El llanto apenas me dejaba respirar. Jamás perdería el amuleto. Jamás.

—Perdóname, papá —le dije, llorando—. No debí irme con ese chico. Nunca. Perdóname. ¡Perdóname!

—Está bien —volvió a abrazarme y comenzó a mecerme, pero yo lloré aún con más fuerza—. Tranquila. Estás bien —murmuró, acariciándome las mejillas. Sin embargo, él no sabía que estaba muerta.

De pronto, tras reflexionar un segundo, mi padre contuvo la respiración y retrocedió un paso. El frío que me invadió mientras él me observaba de arriba abajo hizo que dejara de llorar con un último sollozo.

—Estás perfectamente —indicó, maravillado—. No tienes ni un rasguño.

Sonreí, nerviosa, y él dejó caer los brazos.

—Papá, tengo que contarte muchas cosas. Yo…

Algo rascó la puerta. Mi padre miró en aquella dirección, y yo me volví para ver a Barnabas junto a un hombrecillo vestido con una indumentaria suelta, semejante a la que se estila en las artes marciales, aparatosa y nada funcional. Era de tez morena, delgado y nervudo, y sus facciones trazaban ángulos marcados. Tenía los ojos de color castaño oscuro, rodeados de arrugas, y los rizados cabellos blanqueados en las sienes.

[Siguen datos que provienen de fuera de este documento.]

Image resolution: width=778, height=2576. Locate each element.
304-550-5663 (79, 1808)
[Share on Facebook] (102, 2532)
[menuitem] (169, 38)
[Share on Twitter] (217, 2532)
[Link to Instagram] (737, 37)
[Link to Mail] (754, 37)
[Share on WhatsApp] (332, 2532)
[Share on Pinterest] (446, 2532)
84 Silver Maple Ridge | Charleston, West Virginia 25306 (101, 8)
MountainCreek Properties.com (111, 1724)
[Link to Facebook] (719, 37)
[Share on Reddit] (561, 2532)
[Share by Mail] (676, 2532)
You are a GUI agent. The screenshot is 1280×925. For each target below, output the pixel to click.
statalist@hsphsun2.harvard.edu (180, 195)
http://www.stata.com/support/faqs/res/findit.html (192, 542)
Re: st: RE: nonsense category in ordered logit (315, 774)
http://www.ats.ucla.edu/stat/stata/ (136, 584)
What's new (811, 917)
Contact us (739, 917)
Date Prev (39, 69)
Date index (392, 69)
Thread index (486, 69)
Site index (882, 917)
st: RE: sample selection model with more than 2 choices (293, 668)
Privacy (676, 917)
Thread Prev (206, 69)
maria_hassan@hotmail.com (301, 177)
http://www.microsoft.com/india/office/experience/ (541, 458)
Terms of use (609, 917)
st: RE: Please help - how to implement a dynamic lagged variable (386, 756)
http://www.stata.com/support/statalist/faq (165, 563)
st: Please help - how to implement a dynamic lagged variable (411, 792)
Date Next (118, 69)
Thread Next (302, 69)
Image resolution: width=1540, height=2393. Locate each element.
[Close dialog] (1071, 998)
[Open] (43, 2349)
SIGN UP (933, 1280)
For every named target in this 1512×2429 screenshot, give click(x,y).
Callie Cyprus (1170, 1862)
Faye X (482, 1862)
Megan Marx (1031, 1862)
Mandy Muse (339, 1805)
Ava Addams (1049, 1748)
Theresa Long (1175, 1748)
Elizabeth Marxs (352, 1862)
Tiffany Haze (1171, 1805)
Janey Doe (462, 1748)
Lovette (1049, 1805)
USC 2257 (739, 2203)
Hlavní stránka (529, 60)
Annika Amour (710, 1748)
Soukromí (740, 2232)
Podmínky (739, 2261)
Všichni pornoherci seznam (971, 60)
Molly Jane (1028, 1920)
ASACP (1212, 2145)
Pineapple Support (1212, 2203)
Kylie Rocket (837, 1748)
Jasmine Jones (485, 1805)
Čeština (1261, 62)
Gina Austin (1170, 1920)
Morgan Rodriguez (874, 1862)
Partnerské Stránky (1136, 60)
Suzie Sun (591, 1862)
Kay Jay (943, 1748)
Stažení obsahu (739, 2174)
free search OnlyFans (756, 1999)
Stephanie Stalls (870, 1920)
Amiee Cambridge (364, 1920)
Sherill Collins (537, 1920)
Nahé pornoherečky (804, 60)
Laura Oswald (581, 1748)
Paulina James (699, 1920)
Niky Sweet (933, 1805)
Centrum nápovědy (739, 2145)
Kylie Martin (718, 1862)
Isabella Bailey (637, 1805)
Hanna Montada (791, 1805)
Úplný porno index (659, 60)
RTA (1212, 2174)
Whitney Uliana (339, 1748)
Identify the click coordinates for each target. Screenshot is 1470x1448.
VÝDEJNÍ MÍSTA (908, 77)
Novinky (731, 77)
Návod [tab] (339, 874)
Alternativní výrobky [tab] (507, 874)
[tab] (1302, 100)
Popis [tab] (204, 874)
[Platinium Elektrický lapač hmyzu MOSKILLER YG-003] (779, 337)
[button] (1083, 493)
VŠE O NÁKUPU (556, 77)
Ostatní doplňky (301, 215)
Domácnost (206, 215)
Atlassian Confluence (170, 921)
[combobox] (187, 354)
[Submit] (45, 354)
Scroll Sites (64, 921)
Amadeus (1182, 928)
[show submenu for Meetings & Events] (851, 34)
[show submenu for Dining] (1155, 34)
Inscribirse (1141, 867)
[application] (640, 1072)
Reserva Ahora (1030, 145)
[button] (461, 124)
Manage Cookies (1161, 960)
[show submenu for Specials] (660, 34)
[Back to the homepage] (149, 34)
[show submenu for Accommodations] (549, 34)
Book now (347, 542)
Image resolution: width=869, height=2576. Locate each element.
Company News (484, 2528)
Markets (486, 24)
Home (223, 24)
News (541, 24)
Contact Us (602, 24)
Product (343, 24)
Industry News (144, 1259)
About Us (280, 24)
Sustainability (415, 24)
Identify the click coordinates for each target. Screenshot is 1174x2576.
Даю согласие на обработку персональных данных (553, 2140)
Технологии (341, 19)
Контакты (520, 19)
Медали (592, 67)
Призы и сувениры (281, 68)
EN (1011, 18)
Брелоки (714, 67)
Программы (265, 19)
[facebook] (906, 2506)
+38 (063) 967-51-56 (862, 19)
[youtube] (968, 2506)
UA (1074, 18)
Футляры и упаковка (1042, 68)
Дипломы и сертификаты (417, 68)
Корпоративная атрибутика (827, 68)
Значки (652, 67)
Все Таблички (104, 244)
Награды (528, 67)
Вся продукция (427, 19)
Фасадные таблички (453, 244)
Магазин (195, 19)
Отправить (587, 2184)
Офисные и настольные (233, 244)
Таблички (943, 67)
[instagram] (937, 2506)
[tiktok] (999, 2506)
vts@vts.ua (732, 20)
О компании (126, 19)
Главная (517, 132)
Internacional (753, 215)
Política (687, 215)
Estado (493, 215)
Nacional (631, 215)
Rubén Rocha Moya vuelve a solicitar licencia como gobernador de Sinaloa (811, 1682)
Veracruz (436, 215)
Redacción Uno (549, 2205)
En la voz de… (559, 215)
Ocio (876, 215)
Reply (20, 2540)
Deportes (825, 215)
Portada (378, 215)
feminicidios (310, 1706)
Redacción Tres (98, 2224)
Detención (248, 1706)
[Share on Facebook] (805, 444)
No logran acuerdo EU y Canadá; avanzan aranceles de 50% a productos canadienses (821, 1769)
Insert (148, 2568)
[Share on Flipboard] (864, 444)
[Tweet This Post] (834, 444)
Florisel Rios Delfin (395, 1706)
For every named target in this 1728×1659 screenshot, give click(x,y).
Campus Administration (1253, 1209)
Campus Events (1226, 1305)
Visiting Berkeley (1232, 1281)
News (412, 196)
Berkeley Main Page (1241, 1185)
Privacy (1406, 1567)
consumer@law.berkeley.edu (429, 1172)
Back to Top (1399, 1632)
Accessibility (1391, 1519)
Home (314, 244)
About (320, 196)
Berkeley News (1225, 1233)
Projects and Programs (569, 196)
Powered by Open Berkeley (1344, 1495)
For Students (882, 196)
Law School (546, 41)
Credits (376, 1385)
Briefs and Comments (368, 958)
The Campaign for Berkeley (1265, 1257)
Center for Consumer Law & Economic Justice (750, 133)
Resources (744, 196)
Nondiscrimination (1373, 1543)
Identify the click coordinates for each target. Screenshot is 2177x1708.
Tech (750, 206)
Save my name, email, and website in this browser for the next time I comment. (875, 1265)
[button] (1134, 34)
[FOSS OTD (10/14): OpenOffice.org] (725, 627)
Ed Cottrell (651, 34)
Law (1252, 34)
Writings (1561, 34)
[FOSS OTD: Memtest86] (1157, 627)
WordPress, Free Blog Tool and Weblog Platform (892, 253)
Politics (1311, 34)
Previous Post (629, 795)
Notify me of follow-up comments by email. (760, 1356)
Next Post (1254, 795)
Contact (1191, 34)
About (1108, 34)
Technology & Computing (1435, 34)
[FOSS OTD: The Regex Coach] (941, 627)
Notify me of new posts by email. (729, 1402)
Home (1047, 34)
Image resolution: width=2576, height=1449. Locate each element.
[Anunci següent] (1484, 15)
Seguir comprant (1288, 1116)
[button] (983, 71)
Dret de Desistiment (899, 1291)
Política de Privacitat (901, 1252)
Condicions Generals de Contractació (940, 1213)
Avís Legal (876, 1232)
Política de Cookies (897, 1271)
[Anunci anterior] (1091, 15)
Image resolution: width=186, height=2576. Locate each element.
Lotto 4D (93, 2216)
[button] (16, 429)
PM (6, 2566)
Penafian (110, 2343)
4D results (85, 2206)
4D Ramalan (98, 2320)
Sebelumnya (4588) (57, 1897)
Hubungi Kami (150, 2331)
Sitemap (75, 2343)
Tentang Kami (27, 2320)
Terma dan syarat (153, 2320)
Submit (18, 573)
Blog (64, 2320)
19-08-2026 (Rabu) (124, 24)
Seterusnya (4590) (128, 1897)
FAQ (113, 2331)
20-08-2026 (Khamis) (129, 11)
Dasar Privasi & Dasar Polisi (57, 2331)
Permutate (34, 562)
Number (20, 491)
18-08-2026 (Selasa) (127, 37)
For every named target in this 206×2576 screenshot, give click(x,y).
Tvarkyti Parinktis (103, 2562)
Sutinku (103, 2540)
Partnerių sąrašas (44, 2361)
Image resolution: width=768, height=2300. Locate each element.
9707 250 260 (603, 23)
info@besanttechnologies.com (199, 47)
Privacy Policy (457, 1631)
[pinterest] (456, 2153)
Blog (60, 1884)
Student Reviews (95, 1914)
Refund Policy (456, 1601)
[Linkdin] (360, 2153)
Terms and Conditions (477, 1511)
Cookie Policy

—Discúlpenme —dijo mi padre, colocándose a mi lado—. ¿Han traído ustedes a mi hija a casa? Muchas gracias.

No me gustó la expresión de Barnabas, y tuve que hacer un verdadero esfuerzo para no esconderme detrás de mi padre. Todavía me rodeaba con un brazo y yo no quería apartarme de él por nada del mundo. Maldición. Deduje que Barnabas había venido con su jefe. Yo deseaba quedarme como fuera. Dios, no quería estar muerta. ¡No era justo!